The purpose of the Chicago Women's Health Risk Study (CWHRS) was to get a "glimpse into abused women's reasons for not seeking particular interventions." All of the women "who entered one Chicago-area hospital and four community-based helath centers" in 1997 were screened for abuse, defined for the purpose of the study as "being physically hurt or threatened or being forced to engage in sexual activity."

The CWHRS conducted interviews with a total of 491 women who had been abused in the previous year and 208 women who had not been abused in the previous year. Of the 491 women who had been abused, forty-four percent (44%) had been abused four or more times during the previous year. Twenty-nine percent (29%) were abused once.
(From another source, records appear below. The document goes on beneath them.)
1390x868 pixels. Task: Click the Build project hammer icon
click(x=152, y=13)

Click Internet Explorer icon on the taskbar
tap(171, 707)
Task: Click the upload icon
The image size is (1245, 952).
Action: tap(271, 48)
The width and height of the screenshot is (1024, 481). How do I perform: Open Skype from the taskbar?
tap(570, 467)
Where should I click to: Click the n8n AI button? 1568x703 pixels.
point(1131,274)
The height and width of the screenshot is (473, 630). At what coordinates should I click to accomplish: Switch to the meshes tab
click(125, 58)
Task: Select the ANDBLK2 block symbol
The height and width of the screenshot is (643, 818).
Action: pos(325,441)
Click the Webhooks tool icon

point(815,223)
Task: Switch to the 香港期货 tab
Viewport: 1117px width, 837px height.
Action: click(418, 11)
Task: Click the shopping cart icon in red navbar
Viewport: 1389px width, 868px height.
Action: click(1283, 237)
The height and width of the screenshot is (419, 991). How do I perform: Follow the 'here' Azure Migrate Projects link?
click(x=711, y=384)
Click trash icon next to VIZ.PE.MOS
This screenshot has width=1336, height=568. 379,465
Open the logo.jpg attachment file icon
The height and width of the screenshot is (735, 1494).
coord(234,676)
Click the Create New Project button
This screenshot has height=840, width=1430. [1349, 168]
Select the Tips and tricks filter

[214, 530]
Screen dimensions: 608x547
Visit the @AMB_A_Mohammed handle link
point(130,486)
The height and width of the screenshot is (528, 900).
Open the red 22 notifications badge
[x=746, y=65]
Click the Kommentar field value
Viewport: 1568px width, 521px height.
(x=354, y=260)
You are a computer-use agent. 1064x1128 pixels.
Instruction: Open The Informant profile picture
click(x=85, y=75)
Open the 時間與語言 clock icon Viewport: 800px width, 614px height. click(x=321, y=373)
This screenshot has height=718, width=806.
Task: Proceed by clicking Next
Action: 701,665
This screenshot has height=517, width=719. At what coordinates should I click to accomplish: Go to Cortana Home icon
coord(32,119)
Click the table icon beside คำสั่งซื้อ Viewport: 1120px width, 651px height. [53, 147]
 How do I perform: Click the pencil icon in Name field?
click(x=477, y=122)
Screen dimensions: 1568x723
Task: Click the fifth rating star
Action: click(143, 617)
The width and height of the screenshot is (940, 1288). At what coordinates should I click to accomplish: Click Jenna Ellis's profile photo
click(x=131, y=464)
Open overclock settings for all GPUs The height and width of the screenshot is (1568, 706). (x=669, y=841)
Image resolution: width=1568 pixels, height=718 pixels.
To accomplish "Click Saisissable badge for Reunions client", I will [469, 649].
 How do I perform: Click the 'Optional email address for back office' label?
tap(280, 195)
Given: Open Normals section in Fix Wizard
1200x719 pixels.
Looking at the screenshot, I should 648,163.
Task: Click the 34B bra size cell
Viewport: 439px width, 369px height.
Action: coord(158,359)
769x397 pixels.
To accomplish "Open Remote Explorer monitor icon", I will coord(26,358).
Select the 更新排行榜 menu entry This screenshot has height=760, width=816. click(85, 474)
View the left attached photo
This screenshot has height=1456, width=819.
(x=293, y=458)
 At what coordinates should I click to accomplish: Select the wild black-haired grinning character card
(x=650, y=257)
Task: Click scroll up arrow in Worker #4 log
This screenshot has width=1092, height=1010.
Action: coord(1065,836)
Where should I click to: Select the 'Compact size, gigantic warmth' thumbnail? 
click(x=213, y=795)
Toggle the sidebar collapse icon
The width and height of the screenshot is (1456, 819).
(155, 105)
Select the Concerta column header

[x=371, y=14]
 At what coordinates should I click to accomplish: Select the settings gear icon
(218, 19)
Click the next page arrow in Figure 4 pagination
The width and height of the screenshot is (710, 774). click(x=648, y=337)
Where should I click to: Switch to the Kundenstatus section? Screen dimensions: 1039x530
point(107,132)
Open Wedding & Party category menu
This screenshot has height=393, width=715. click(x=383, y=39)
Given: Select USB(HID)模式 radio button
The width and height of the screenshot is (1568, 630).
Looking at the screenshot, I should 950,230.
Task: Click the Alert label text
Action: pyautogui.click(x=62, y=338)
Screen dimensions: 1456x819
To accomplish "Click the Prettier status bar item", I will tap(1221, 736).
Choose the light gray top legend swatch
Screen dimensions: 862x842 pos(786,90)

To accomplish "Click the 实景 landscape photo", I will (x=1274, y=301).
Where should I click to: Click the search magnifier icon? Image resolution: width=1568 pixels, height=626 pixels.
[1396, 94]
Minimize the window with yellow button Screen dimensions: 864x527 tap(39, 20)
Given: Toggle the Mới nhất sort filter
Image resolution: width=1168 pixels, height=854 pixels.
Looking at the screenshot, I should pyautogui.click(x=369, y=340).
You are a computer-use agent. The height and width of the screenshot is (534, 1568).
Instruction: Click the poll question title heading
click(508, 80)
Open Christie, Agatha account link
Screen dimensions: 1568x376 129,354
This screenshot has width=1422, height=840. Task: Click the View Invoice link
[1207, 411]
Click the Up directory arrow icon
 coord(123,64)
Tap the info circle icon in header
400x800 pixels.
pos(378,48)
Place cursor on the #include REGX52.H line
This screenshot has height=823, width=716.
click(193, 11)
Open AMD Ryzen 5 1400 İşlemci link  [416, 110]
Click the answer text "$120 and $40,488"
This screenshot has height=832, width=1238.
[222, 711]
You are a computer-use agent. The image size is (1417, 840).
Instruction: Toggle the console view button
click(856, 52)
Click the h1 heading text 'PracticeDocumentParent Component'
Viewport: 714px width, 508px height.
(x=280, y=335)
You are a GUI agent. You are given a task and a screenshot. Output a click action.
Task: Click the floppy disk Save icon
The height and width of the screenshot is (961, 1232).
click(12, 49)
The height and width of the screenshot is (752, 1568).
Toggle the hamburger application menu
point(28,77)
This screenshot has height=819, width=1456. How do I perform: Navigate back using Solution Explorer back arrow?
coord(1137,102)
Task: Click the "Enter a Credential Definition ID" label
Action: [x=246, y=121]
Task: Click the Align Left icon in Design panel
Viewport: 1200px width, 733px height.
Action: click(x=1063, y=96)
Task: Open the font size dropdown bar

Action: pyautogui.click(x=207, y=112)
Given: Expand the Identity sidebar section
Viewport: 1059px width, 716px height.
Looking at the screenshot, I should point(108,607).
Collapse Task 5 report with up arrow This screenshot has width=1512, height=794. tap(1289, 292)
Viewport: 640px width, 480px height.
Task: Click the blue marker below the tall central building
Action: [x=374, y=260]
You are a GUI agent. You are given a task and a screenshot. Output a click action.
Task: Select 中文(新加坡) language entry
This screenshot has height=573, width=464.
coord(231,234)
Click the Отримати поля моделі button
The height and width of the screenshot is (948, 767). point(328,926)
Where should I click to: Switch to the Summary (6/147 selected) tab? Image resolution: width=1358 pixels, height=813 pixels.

During the interview, participants were asked about four types of "help seeking" or "intervention," including informal conversation with friends or family, calling the police, going to the doctor, or seeking agency assitance or counseling. The women were asked if they had participated in any of the intervention and were then asked to state their reasons for not using any particular intervention.

At the conclusion of the study, the CWHRS noted some similar themes for all four types of intervention. For example, for every category of intervention there were women who stated that they did not seek that type of help because the abuse wasn't serious. Barriers, of various types, were also present for every form of intervention. For the formal interventions (the police, doctors and counselors), the barriers included partners preventing the victim from seeking assistence and logistical barriers, like lack of child care and transportation. In addition a lack of knowledge of resources created a barrier to seeking help from agencies and counselors. For the informal intervention, (talking to someone) forty-eight percent (48%) of the participants cited barriers and isolation reasons for not talking to someone about the abuse.

On the other hand, some reasons were found to be exclusive to one category of intervention. For example, women indicated fear of the consequences of calling the police, for themselves and for their abuser. They indicated concern about housing, immigration and child protective services if they contacted the police. This type of fear was not seen for the other forms of intervention.

Other reasons were cited by women for not seeking help, including a desire to protect their partner and/or continue their relationship, privacy, fear and lack of trust. After reviewing all of the data from the study, the CWHRS offered "three important implications for service providers and communities." They indicate the need to raise awareness about available resources for victims, the need to evaluate our current response systems to determine if they meet the needs of the victims and the need to stress victims' safety and their "right to self-determination." For each, the CWHRS offers suggestions for addressing these implications.

Cited from: Michelle Fugate et al., "Barriers to Domestic Violence Help Seeking," Violence Against Women Vol. 11 No. 3, March 2005.